Difficile de faire son trou dans le créneau surpeuplé des “forensic” (les séries sur les équipes spéciales de police, style Les Experts ou NCIS : enquêtes spéciales) et pourtant, la première création de Hart Hanson (qui a déjà officié sur
Amy ou Le monde de Joan) semble y être parvenu non sans mal. Lancé en 2005, Bones avait tout d'un nouveau plagiat des
Experts à la sauce adolescents : le pitch ressemble à s'y méprendre à la série avec William Petersen (il s'agit encore une fois des enquêtes menées par des scientifiques) et le ton affiche une légèreté qui renvoie plus volontiers à la dramédie d'un Grey's Anatomy. Néanmoins, il convient de souligner les origines atypiques de la « création » de Hart Hanson.
A l'origine, il y a une série de romans policiers écrits par l'anthropologiste Kathy Reichs mettant en scène le personnage de Temperance Brennan, elle aussi anthropologue. Cependant, Hanson préfère s'inspirer des cas rencontrés par l'auteur (ce qui confère au show, de manière inattendue, des allures de biopic) tout en reprenant le personnage de Brennan (surnommé Bones), au lieu de faire une simple adaptation de la série littéraire. A cela, on ajoute la volonté de resserrer les intrigues autour des personnages au détriment de la rigueur de l'enquête.

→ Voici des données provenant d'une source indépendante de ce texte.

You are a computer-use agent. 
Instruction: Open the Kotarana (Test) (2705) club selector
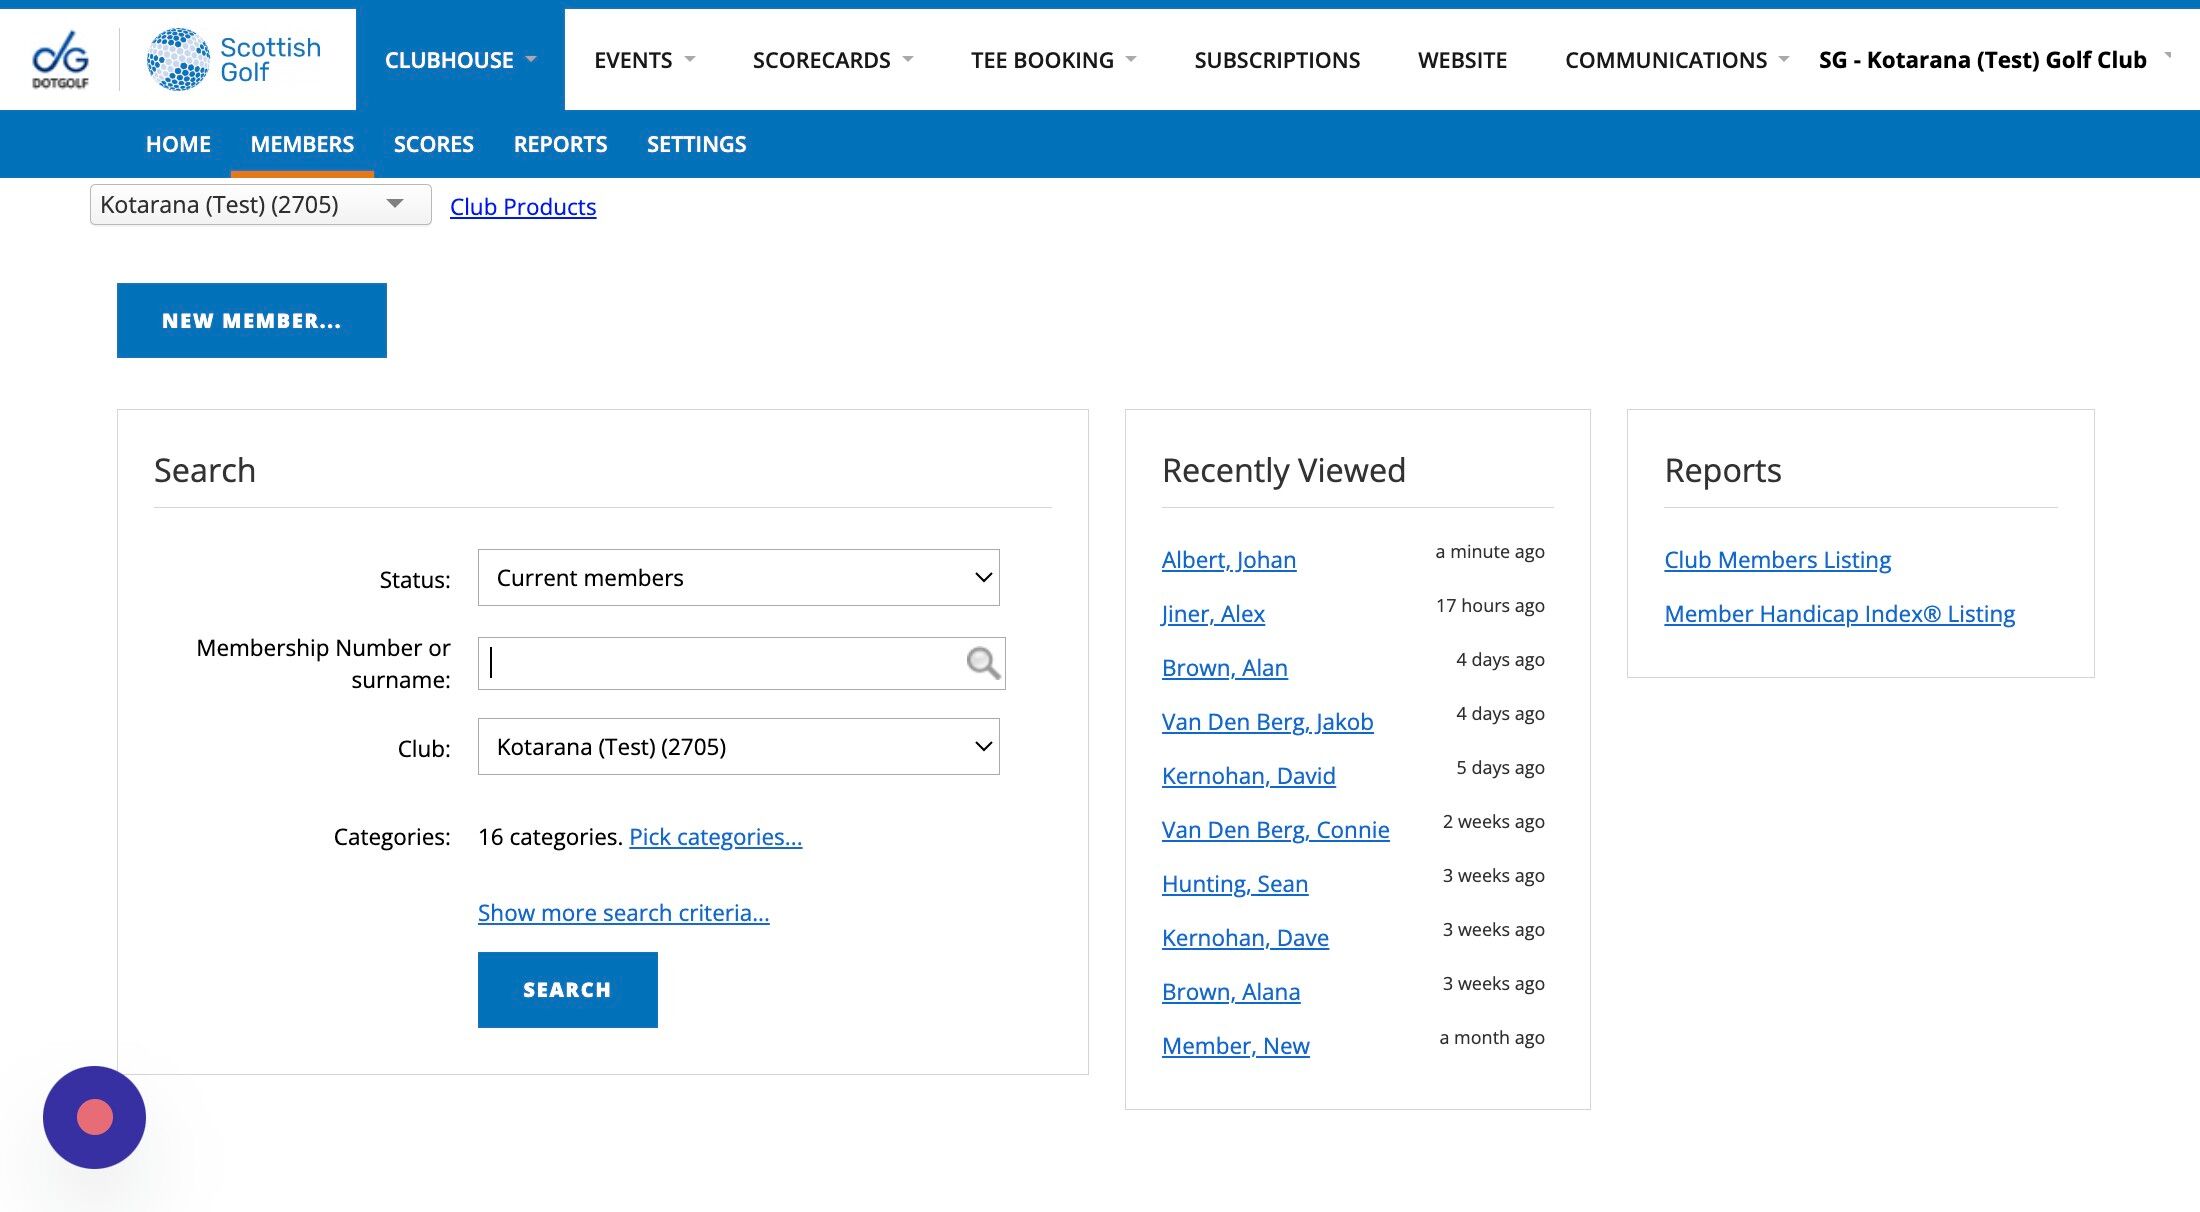(260, 205)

En raison de l'expérience de l'auteur, on remarque le réalisme apporté aux corps en décomposition, auquel viennent s'ajouter les multiples descriptions scientifiques de Bones et de ses collègues de l'institut Jeffersonian. Cette précision, a priori en contradiction avec l'apparente frivolité du show, n'est en fait que le reflet de la profondeur inattendue des personnages, ceux-ci passant leur temps à analyser leurs contemporains au risque de s'analyser eux-mêmes. Une psychologie qui nous est dévoilée au détour des dialogues obéissant au tempo de la comédie, avec des disputes dues aux antagonismes des protagonistes, soit la lutte récurrente entre l'émotionnel et le rationnel, parfaitement représentée par le duo vedette Booth/Brennan. Ce ton dramatique émerge de la comédie (d'où l'aspect lisse de l'ensemble), et confère pour le coup toute sa saveur à la série, offrant finalement une singularité devant des shows comme NCIS : enquêtes spéciales ou Numbers où la comédie (au détour d'une réplique ou d'un plan) émerge, elle, du drame.